Of the wine regions I have yet to visit, New Zealand is near the top of the “most wanted” list. Every time I speak to someone who has toured the wine country there, they insist I have to go.
Some day, I hope.
Until then, I will have to settle for trying some of the many wines that reach the U.S. I was recently asked to participate in an online tasting for Snooth.com of some wines from Villa Maria, one of the larger producers in New Zealand. Here are my thoughts on the wines:
2017 Villa Maria Bubbly Sauvignon Blanc New Zealand: Retail $16. While Villa Maria also makes a traditional method sparkler, this wine is actually infused with CO2 under the screw cap, which is not by any means a bad thing as I have had some really fun wines made this way. The nose is rather classic New Zealand Sauv Blanc with bright fruit, a bit of freshly cut grass, and a healthy dose of cat pee. The bubbles are smaller and less intrusive than I expected (it is a spumante style, meaning lower pressure with smaller and less aggressive bubbles). The palate comes off as rather austere despite its nearly 6 grams of residual sugar—they must have picked these grapes quite lean. Still, a solid effort. Good to Very Good. 86-88 Points.
2017 Villa Maria Sauvignon Blanc Private Bin, Marlborough, NZ: Retail $12. A slight green tinge to this otherwise brilliant yellow wine with aromas of lemon, slightly roasted pine nuts, and just a hint of that characteristic New Zealand cut grass. On the palate, I recall that this is one of my favorite NZ Sauvignon Blanc producers: creamy yet tart, fruity but also some depth. For the price? This is a solid choice. Very Good. 87-89 Points.
2017 Villa Maria Single Vineyard Sauvignon Blanc, Taylors Pass Vineyard, Marlborough, NZ: Retail $26. Black labels distinguish the Single Vineyard wines from the standard Villa Maria fare as do much more intense aromas, flavors, and depth. Paler in color than the Private Bin, but still with the distinctive green hue, this Sauvignon exudes much more citrus on the nose. In fact, it is difficult to discern much more than the intense grapefruit and the hints of freshly cut grass. The palate is also dominated by fleshy grapefruit, so much so that my wife asked if the wine were made from the citrus fruit (I am working on her). Great acidity, a touch of creaminess, and a lingering finish are all hallmarks as well. While the Private Bin was a great value, this is a fantastic Sauvignon Blanc. Excellent. 90-92 Points.
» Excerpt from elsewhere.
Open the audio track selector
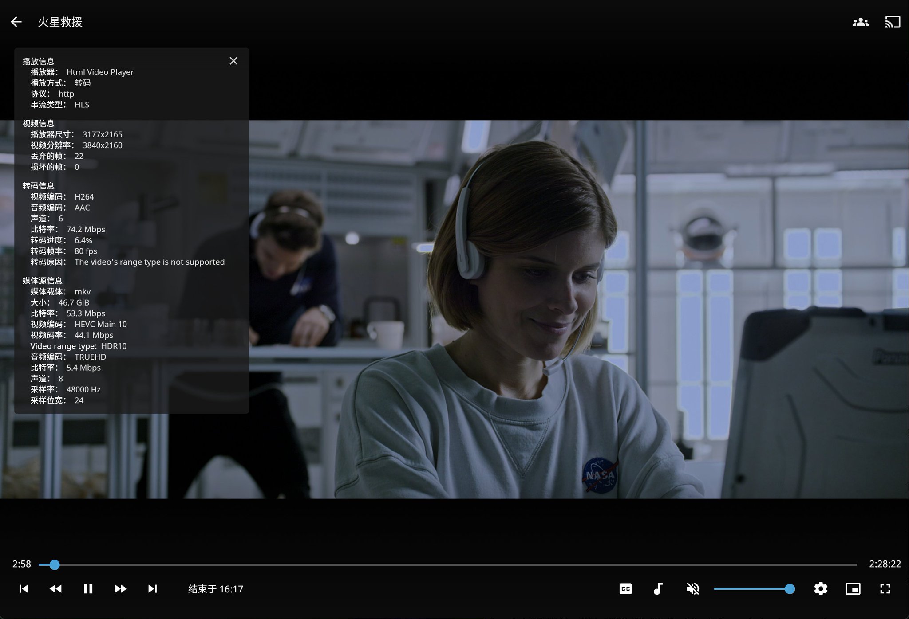The image size is (909, 619). [x=658, y=588]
2017 Villa Maria Rosé Private Bin, Hawkes Bay, New Zealand: Retail $12. “Predominantly Merlot.” From what I could ascertain, this is indeed a True Rosé, as the fruit is crushed and pressed soon after picking. Bright pink as it poured out of its screw-top bottle into the glass, with aromas of sweet strawberry and cherry. The palate is fruity and inviting, with a touch of residual sugar (4.8 grams/liter), but barely enough to notice. There is also oodles of fruit, an intense tartness, and a fruity, lingering finish—all made me question if this wine really retails for a hiccup over $10. One could likely find this wine for less than a sawbuck, but it is a steal at its Suggested Retail Price. Very Good to Excellent. 89-91 Points.
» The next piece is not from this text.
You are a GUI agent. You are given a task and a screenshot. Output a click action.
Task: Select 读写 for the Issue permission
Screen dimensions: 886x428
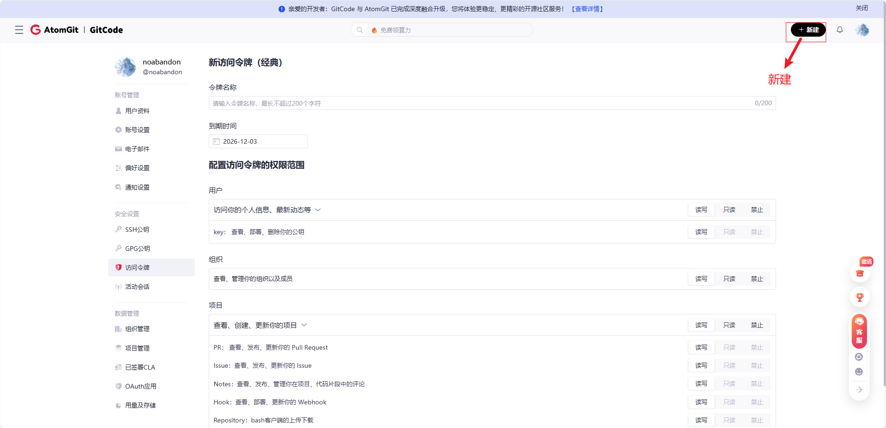701,365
2017 Villa Maria Pinot Noir Private Bin, Marlborough, NZ: Retail $18. As I have stated countless times on this site, I firmly believe that it is difficult to produce a high quality Pinot Noir for under $30. While I still support that contention (with a couple of dissenters), this, at under $20, is a very nice wine. Fruity on both the nose and the palate, with tart cherry, a bit of earth, and hints of white pepper. The palate is upfront and fruity, but held together by nice acidity and suggestions of weight. As I like to say, this is not a game changer, but you might want to revisit the rules. Very Good to Excellent. 88-90 Points.
2017 Villa Maria Single Vineyard Pinot Noir, Taylors Pass Vineyard, Marlborough, NZ: Retail $45. I have come to realize that when delving into Kiwi Pinot, one needs to set aside all that one has learned in Burgundy and California/Oregon. More than any other variety, it seems, Pinot adapts and mutates to its environment. While I have not been fortunate enough to visit New Zealand, its Pinots make it a must-see at some point during my time on this beautiful third rock from the sun. Dark cherry fruit and black pepper emanate from this uncharacteristically dark and opaque Pinot. The palate is initially very fruity, but also rich and deep with plenty of acidity to hold it all together. For one not all that familiar with Pinot from this island nation, this might come off as a bit light, but this is a fairly complex wine with a ton to offer. Excellent. 91-93 Points.